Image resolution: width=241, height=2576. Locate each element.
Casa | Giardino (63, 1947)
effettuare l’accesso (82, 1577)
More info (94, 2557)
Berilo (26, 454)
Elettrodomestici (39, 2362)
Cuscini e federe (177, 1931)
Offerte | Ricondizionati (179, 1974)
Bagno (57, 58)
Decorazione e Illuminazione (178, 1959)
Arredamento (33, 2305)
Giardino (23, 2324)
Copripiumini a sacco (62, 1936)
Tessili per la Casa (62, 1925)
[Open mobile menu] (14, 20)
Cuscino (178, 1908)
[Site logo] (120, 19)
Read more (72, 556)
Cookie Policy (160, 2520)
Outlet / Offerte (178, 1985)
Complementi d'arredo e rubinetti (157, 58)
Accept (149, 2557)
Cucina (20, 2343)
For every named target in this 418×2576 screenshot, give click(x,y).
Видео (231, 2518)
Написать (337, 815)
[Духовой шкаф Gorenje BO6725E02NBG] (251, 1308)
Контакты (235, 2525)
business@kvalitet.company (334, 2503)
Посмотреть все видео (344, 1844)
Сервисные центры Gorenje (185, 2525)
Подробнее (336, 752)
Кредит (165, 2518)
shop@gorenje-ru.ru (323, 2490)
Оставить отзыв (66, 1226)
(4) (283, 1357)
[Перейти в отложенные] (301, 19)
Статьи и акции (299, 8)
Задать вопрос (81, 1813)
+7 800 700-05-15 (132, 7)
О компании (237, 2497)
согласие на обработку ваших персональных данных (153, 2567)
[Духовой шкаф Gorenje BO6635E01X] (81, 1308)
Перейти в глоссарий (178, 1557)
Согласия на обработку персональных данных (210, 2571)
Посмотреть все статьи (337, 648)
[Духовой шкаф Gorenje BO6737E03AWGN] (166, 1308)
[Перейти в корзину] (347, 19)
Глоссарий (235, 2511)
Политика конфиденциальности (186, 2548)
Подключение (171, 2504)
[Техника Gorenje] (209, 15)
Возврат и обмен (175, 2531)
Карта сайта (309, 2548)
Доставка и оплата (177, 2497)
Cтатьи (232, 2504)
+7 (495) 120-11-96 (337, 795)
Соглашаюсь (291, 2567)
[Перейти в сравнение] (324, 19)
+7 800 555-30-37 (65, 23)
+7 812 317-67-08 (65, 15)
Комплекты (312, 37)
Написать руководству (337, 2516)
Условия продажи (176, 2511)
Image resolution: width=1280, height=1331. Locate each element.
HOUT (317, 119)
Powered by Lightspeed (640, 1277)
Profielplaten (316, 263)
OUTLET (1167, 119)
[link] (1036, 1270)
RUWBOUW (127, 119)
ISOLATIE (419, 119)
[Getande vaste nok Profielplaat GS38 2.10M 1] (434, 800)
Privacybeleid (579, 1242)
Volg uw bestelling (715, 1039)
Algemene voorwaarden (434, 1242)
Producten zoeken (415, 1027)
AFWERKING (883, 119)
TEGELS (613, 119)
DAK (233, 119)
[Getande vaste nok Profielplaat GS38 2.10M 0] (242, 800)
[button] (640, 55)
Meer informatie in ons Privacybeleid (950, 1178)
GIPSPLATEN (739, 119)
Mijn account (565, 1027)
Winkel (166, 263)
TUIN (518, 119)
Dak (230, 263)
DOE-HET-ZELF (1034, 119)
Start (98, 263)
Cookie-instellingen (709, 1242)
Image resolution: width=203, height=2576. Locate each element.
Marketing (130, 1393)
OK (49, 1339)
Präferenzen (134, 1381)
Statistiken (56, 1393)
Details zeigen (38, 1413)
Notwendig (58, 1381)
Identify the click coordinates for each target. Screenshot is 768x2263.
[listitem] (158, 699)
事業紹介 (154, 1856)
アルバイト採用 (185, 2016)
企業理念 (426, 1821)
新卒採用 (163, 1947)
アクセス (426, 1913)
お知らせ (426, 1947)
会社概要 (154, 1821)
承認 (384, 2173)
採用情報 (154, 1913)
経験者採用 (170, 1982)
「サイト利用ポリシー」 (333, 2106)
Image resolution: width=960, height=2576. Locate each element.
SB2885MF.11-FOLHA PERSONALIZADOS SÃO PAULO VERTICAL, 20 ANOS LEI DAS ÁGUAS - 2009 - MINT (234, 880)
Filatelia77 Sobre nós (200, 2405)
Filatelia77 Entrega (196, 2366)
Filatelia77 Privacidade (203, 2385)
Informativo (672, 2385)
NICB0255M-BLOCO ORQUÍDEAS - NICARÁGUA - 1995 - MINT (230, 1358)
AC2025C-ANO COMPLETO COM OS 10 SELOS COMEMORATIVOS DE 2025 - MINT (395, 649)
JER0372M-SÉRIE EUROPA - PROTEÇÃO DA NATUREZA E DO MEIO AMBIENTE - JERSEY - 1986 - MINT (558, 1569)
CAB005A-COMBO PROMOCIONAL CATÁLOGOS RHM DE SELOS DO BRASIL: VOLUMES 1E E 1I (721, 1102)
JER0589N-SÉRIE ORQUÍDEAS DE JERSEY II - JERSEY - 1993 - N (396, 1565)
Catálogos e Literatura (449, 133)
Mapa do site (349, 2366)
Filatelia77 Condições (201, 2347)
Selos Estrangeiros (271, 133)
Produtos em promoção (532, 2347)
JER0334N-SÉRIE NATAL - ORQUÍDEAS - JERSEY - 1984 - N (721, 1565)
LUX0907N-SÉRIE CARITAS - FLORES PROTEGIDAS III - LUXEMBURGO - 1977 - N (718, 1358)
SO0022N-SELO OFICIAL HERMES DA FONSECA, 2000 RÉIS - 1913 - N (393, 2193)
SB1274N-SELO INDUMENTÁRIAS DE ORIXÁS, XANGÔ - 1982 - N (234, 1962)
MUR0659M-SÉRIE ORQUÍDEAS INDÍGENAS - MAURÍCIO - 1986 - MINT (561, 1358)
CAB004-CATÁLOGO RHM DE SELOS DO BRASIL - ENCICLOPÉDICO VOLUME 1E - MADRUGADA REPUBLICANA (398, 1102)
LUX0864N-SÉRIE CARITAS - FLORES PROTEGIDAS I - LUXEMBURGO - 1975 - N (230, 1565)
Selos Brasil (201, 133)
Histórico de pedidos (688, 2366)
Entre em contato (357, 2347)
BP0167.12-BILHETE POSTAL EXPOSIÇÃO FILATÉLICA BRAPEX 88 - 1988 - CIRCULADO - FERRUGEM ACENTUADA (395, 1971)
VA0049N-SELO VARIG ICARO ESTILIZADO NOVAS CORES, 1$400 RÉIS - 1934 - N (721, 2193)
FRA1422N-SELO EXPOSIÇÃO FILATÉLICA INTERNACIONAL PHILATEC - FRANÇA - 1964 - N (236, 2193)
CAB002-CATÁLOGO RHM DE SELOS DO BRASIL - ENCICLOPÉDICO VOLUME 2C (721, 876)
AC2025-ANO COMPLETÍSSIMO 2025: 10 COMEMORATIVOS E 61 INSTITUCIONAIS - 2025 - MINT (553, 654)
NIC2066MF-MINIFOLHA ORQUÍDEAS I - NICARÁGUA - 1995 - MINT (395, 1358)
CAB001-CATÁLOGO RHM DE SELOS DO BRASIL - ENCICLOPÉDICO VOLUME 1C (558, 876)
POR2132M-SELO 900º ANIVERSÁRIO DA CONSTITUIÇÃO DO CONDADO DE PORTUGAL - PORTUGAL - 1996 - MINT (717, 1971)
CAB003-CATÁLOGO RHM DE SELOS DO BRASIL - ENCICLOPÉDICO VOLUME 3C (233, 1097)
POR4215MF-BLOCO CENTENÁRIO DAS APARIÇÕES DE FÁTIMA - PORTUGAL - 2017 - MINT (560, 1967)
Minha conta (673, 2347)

==========

### Your goal
Filter the records above, keeping each line that contains the word "Profielplaat".

### Response area
[Getande vaste nok Profielplaat GS38 2.10M 1] (434, 800)
[Getande vaste nok Profielplaat GS38 2.10M 0] (242, 800)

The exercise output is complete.